Análise:
Como Não Perder Essa
Mulher (Don Jon / 2013 / EUA) dir. Joseph Gordon-Levitt
por
Lucas Wagner
Vendido como comédia
romântica, Como Não Perder Essa Mulher surpreende
por ser um dos filmes mais cínicos do ano, onde qualquer sinal de romantismo ou
elementos “bonitinhos” são destruídos por alguma razão oculta não muito “honrosa”.

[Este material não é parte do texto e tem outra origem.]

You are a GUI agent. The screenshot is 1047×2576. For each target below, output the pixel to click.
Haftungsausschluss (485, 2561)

E é isso que destaca esse primeiro trabalho do ator Joseph Gordon-Levitt como
diretor que, ao nunca suavizar a visão de seu protagonista, acaba criando um
eficaz estudo de personagem.
Também escrito por
Gordon-Levitt, o longa conta a história de Jon (Joseph Gordon-Levitt), um
solteirão cujas maiores prioridades residem em igreja, mulheres, amigos, família,
carro, corpo e...pornô. Buscando algum elemento novo em sua existência, Jon
tenta a sorte com um relacionamento de longo prazo com a loira fatal Barbara
Sugarman (Scarlett Johansson).
Pela sinopse pode
parecer mais uma daquelas comédias-românticas que acaba com o protagonista se
redimindo de sua vida sem significados nos braços da amada. Mas não é. Os
próprios motivos que levam Jon a procurar Barbara não são nada profundos: ele
se fixou nela simplesmente porque ela não aceitou transar com ele na primeira
noite. E toda a relação que os dois criam se baseia nas necessidades físicas de
Jon, e nem quando ele diz que a “ama” (para os outros ou para si mesmo) isso é
de fato verdade. O mais provável é que ele nem saiba do que está falando.
Obcecado por pornô, Jon
se indigna pelas mulheres na vida real não serem como a dos vídeos, e acha que
é por isso que tanto “se joga” na masturbação mas faz sexo tão mecanicamente. Mas
a verdade é que, por mais que seja egoísta e narcisista, ele, no fundo, precisa
de constante afirmação, de algum reconhecimento que, pelo menos por pouco tempo,
possa leva-lo a algo “realmente humano”. E Gordon-Levitt, hábil ao trabalhar
seu personagem (tanto como roteirista, diretor e ator), consegue demonstrar isso
bem e de forma sutil como na animação de Jon ao ver sua “penalidade” diminuída pelo
padre quando se confessa com menos pecados, ou na relação complexa que tem com
seu pai, com quem parece só brigar, mas também para quem clama por atenção, seja
quando demonstra alegria no momento em que o seu velho abaixa a guarda e bate-papo
com ele (e o fato de estar falando obscenidades sobre o corpo de Barbara é
importante), ou pelo genial detalhe de, sempre que na casa dos pais, usar a
exata mesma camiseta que o pai usa.
E é ao usar vários
recursos possíveis para desenvolver seu protagonista que Gordon-Levitt
demonstra ter aprendido bastante com os ótimos cineastas com quem trabalhou
(como Christopher Nolan, Rian Johnson, etc). Apostando numa montagem frenética,
o diretor demonstra inteligência ao transformar seu trabalho numa obra
propositalmente repetitiva, para passar a noção do vazio da rotina de Jon.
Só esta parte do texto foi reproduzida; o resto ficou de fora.